感想をちょこっと検索してみたところ、撃ち合いが始まる切っ掛けを「しょうもないこと」というように書いている人がいたけど、しょうもなくないよ。「自分のナンパを断った相手を酒瓶で殴る」、その精神から多くの暴力、抑圧が起きるんだから。実際、唯一の「女」であるブリー・ラーソンは、キリアンが銃の種類が違うことにつき「問題だ」と蒸し返した際、横で「女を殴る男もね」と口を挟む(しかしジャック・レイナーに撃たれると「あんたの従姉妹に同情するんじゃなかった!」となる・笑)。女を殴ったサム・ライリーの死に様が一番残酷だったのも意図的なんだろう。


「女」といえば、登場人物の中でラーソンだけが自分の荷物を持っており、最後まで決して手放さない(そりゃあ「女」はバッグを持つものであるが)。冒頭彼女は「君はFBIじゃないよね」と冗談めかして話し掛けてくるキリアンに「私は何でも自分のためにやる」というようなことを返すが、車を降りて鞄を斜め掛けし手を添えて歩き出す姿には、自分を自分で守り自分のために生きていることが現れているようだった。私も同じタイプなのか?あの鞄はかなり理想的に思われた。
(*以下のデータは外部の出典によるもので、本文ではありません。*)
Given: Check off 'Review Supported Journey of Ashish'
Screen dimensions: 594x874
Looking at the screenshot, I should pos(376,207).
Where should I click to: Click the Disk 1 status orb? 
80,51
服装や調度だけじゃなく、「チャーリーズ・エンジェル」やブラックパンサー党IRAなどのセリフから時代が分かる。笑ってしまったのが「アイガー北壁かよ」で、脚が使えず這っての移動というのは山岳ものでたまにあるし、確かにそう見えた(笑)欧米の人にとっては常識なんだろうけど、例えば「アイガー・サンクション」は75年の映画だし、アイガーがより話題になった時代というのがあるんだろうか?などと考えた。